(Beginning of RECORDS FOR THE TASK)

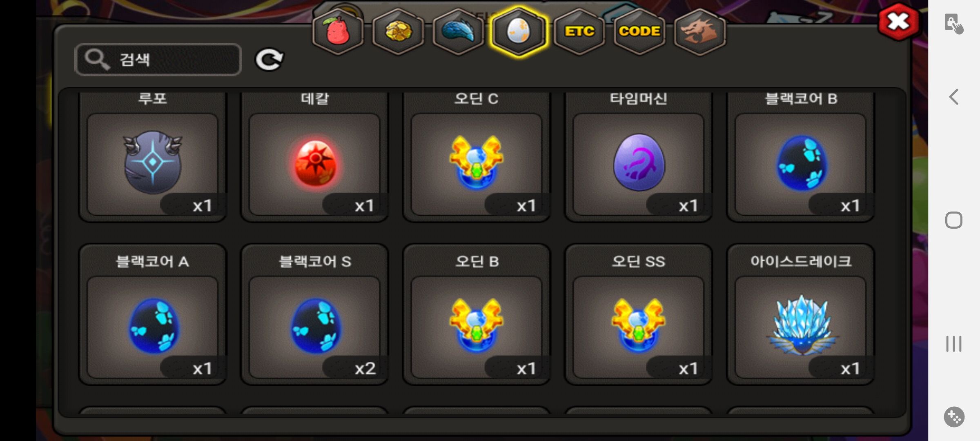Screen dimensions: 980x441
Task: Select the 블랙코어 B egg
Action: [x=801, y=157]
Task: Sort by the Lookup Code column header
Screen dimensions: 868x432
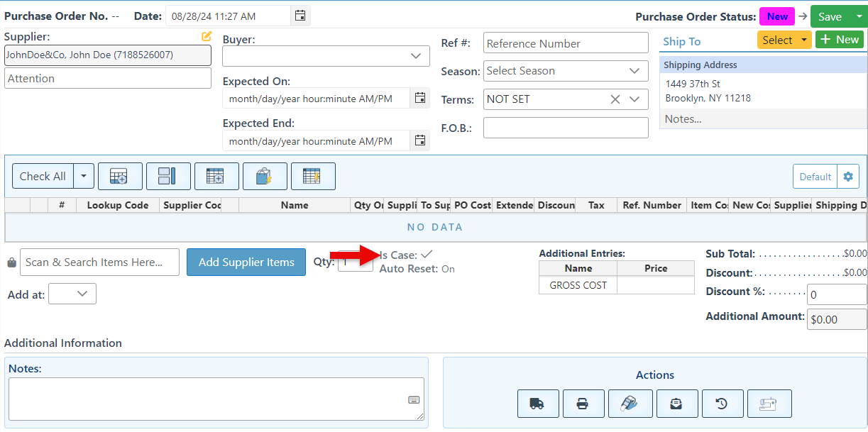Action: [x=118, y=205]

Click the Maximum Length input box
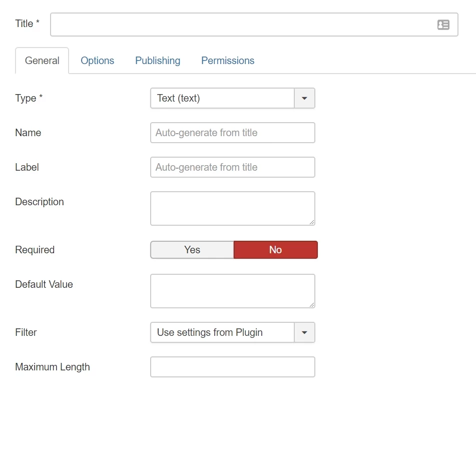[x=232, y=367]
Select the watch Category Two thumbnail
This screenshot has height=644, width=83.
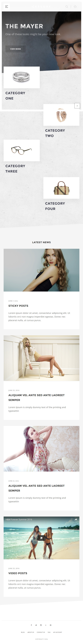[61, 115]
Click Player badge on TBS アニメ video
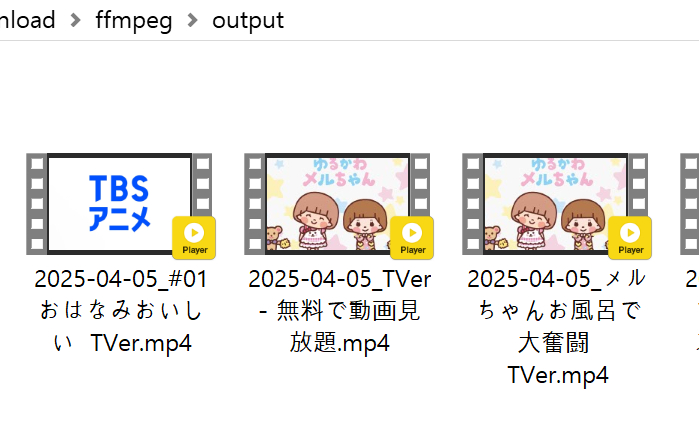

(End of RECORDS FOR THE TASK)

Reproduce only the lines from the line that holds "Task: Sort by the Lookup Code column header" through the end of the records, exactly as they stand, both ends included and pictures excluded.

Task: Sort by the Lookup Code column header
Screen dimensions: 868x432
Action: [x=118, y=205]

Click the Maximum Length input box
[x=232, y=367]
Select the watch Category Two thumbnail
This screenshot has height=644, width=83.
[61, 115]
Click Player badge on TBS アニメ video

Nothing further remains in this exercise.